Cabagua also contends, without citation to the record, that the victim recanted her allegations. As the State points out, the record reflects that the victim refused to recant her accusations despite Cabagua's efforts to pressure her to do so. Cabagua was charged with eight counts of intimidation of a witness, all of which were eventually dismissed as part of the plea agreement.
¶25 Because the DNA report, the medical report, and the police report were not "material" exculpatory evidence, a Brady violation did not occur. See Harris , 272 Wis. 2d 80, ¶14.
(C) The documents Cabagua relies on are not newly discovered evidence.
¶26 Cabagua intertwines a claim of newly discovered evidence based on the same documents he relies on to argue a Brady violation. For a defendant to obtain plea withdrawal based on newly discovered evidence, he or she "must establish by clear and convincing evidence that '(1) the evidence was discovered after conviction; (2) the defendant was not negligent in seeking evidence; (3) the evidence is material to an issue in the case; and (4) the evidence is not merely cumulative.'" State v. Edmunds , 2008 WI App 33, ¶13, 308 Wis. 2d 374, 746 N.W.2d 590 (citation omitted). After a defendant proves these four criteria, in reviewing the newly discovered evidence, we "should consider whether a jury would find that the newly[ ]discovered evidence had a sufficient impact on other evidence presented at trial that a jury would have a reasonable doubt as to the defendant's guilt. This latter determination is a question of law." See State v . Plude , 2008 WI 58, ¶¶32-33, 310 Wis. 2d 28, 750 N.W.2d 42 (citation omitted).
¶27 Even if we concluded that Cabagua proved the four initial criteria, his newly discovered evidence claim necessarily fails. As previously determined, the documents did not contain material exculpatory evidence. Consequently, they would not have created a reasonable doubt as to Cabagua's guilt. See id ., ¶33.
(D) Neither Cabagua's trial counsel nor his postconviction counsel were ineffective.

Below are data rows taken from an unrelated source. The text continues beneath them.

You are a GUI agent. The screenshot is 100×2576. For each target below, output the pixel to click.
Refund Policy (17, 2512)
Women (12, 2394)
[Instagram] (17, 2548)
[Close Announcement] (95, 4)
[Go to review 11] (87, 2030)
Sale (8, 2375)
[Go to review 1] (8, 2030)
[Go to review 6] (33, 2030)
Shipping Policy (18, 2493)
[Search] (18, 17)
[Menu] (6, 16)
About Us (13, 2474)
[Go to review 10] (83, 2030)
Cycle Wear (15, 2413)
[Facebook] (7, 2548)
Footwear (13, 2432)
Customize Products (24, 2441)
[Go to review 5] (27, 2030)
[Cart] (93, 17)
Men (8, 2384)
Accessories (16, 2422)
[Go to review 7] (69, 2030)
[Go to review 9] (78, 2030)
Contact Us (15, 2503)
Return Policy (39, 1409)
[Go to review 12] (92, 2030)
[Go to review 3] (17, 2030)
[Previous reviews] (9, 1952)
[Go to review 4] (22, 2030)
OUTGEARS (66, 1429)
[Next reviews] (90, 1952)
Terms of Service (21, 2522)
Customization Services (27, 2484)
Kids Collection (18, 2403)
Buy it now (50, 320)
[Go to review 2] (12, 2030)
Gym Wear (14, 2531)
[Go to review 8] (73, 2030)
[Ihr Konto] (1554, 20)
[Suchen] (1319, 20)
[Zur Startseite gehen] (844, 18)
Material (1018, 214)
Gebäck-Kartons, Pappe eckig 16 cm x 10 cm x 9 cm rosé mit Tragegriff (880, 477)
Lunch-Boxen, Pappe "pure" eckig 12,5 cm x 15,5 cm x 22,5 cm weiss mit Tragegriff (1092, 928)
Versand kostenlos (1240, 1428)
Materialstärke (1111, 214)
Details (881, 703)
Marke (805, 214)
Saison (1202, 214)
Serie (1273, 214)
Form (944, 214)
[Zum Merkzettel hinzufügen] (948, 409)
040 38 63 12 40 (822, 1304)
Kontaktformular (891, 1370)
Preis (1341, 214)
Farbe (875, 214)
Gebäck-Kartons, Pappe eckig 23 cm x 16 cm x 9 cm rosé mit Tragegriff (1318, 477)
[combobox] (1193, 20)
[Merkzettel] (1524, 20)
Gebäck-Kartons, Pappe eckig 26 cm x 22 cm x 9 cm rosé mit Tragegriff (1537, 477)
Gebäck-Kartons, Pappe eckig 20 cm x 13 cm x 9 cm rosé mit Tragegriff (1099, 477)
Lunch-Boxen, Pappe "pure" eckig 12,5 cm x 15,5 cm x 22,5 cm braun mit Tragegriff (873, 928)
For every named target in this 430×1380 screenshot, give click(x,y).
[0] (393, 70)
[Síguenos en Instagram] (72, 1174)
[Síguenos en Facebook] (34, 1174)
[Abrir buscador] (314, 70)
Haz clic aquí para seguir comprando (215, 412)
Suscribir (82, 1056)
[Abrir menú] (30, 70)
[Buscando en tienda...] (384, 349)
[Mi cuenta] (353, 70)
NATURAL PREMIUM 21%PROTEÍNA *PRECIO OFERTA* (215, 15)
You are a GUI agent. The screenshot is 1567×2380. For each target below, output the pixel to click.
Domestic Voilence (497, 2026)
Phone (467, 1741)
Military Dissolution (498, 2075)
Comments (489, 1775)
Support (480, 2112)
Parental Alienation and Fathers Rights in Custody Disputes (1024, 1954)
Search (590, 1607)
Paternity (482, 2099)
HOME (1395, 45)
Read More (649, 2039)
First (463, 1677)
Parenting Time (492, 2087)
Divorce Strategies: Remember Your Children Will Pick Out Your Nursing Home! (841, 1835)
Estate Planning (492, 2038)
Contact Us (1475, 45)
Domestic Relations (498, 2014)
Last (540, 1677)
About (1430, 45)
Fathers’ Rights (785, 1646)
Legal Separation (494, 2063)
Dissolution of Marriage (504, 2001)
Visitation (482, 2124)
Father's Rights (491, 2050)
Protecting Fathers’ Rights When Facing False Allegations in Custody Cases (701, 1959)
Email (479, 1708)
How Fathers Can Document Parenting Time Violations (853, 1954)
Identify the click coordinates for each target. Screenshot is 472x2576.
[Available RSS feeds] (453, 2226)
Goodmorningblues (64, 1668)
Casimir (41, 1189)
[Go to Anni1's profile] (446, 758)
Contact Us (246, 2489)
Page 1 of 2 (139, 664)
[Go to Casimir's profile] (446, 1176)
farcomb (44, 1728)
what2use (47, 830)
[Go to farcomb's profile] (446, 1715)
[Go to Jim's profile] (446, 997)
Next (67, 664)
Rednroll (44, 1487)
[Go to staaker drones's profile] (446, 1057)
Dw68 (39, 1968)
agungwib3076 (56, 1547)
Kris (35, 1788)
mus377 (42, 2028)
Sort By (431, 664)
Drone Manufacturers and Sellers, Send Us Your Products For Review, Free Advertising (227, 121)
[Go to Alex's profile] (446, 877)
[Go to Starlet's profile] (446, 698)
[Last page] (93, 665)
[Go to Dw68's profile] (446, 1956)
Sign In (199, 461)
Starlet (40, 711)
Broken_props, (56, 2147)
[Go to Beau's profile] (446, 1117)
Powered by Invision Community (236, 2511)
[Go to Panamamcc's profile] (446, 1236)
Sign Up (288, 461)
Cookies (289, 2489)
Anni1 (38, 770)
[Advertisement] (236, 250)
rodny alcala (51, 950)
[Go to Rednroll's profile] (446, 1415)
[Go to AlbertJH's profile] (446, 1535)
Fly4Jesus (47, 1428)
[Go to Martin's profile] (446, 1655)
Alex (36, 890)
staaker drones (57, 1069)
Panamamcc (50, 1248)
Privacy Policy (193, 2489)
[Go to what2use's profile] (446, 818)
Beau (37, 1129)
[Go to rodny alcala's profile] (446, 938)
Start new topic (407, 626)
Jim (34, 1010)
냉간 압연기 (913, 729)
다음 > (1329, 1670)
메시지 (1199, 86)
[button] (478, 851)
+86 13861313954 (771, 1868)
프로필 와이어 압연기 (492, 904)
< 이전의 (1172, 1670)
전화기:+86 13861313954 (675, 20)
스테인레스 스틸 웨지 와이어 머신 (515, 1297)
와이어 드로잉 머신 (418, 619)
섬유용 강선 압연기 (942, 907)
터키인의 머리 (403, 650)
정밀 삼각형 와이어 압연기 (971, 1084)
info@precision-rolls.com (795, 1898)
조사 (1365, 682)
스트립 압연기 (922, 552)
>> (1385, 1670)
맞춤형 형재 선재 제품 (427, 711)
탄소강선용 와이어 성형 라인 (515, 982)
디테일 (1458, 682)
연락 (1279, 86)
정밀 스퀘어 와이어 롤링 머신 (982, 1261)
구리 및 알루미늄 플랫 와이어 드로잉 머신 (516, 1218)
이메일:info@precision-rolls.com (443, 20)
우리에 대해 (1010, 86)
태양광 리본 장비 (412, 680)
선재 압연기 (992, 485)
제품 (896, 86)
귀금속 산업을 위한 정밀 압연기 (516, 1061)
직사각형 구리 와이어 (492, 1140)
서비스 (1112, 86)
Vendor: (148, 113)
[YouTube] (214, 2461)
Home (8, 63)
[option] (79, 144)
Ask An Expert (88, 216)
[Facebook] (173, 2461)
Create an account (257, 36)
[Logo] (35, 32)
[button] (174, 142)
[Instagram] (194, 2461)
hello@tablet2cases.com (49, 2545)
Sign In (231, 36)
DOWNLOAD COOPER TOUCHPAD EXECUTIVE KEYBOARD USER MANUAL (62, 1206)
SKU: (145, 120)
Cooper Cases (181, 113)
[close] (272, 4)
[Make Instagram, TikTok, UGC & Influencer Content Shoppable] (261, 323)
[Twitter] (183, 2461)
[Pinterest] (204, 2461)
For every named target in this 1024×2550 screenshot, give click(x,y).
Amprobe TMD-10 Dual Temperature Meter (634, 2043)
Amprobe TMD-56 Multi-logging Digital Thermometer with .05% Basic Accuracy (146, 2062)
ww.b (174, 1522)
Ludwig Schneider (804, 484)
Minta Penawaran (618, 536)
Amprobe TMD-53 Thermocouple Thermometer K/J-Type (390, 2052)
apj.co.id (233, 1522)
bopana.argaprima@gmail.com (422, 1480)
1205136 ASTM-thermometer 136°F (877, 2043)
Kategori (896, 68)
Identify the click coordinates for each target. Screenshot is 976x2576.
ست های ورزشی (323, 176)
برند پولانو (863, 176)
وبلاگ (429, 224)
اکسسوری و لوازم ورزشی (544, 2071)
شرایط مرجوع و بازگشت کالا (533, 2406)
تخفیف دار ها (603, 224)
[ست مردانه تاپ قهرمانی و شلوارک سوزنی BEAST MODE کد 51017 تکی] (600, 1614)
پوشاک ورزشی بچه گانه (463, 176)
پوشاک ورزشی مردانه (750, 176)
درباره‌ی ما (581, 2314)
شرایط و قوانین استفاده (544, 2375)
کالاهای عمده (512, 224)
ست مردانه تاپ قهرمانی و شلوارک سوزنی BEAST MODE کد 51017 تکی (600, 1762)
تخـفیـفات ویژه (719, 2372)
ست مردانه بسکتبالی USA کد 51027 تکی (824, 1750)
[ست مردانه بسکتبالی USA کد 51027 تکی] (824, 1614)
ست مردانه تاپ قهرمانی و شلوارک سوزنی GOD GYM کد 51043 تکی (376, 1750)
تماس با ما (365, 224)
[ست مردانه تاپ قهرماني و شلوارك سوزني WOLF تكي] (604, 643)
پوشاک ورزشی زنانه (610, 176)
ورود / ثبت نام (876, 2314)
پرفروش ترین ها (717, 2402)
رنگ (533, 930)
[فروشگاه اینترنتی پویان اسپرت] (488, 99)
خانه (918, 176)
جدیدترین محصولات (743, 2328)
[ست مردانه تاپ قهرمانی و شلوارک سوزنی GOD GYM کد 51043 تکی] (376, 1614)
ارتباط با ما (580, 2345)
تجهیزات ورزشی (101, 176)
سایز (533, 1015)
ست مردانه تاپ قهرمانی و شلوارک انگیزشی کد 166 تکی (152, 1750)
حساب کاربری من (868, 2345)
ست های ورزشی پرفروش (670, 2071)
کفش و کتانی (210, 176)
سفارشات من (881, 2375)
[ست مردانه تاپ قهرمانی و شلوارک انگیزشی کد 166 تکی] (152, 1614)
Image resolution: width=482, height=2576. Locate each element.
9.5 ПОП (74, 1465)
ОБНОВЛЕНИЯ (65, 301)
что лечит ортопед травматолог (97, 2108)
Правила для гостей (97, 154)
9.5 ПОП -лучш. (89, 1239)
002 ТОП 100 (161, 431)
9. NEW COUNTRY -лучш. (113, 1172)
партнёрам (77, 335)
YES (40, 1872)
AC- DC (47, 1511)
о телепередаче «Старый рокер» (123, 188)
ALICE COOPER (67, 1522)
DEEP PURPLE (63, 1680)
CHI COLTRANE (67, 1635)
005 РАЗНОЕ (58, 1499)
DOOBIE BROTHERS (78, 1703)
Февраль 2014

¶28 We now turn to Cabagua's claims that his postconviction counsel ineffectively failed to challenge his trial counsel's assistance. We assess claims of trial counsel's alleged ineffectiveness by applying the two-prong test set forth in Strickland v. Washington , 466 U.S. 668, 687 (1984). A convicted defendant must thus establish both that counsel's performance was deficient and that the deficient performance prejudiced the defense. State v. Allen , 2004 WI 106, ¶26, 274 Wis. 2d 568, 682 N.W.2d 433. If a defendant fails to establish one prong of the Strickland test, we need not discuss the other prong. See id ., 466 U.S. at 697.
¶29 To demonstrate deficiency, a defendant must show that trial "counsel made errors so serious that counsel was not functioning as the 'counsel' guaranteed the defendant by the Sixth Amendment." Id. at 687. To demonstrate prejudice in a case resolved with a plea, the defendant must allege facts sufficient "to show 'that there is a reasonable probability that, but for the counsel's errors, [the defendant] would not have pleaded ... and would have insisted on going to trial.'" State v. Bentley , 201 Wis. 2d 303, 312, 548 N.W.2d 50 (1996) (citation omitted). "The ultimate determination of whether counsel's performance was deficient and prejudicial to the defense are questions of law which this court reviews independently." State v. Johnson , 153 Wis. 2d 121, 128, 449 N.W.2d 845 (1990).
¶30 Cabagua begins by asserting that his trial counsel was ineffective for not presenting a defense based on the following arguments: the victim had a motive to accuse him of repeatedly sexually assaulting her because he did not let her get her way, made her work around the house, and forced her to leave a party early; the victim simply dreamed that Cabagua sexually assaulted her because Cabagua himself had bad dreams as a child; the victim delayed reporting of the sexual assaults and was unable to remember specific dates on which the sexual assaults occurred; and no one else who was present in the home when the sexual assaults occurred saw or heard anything.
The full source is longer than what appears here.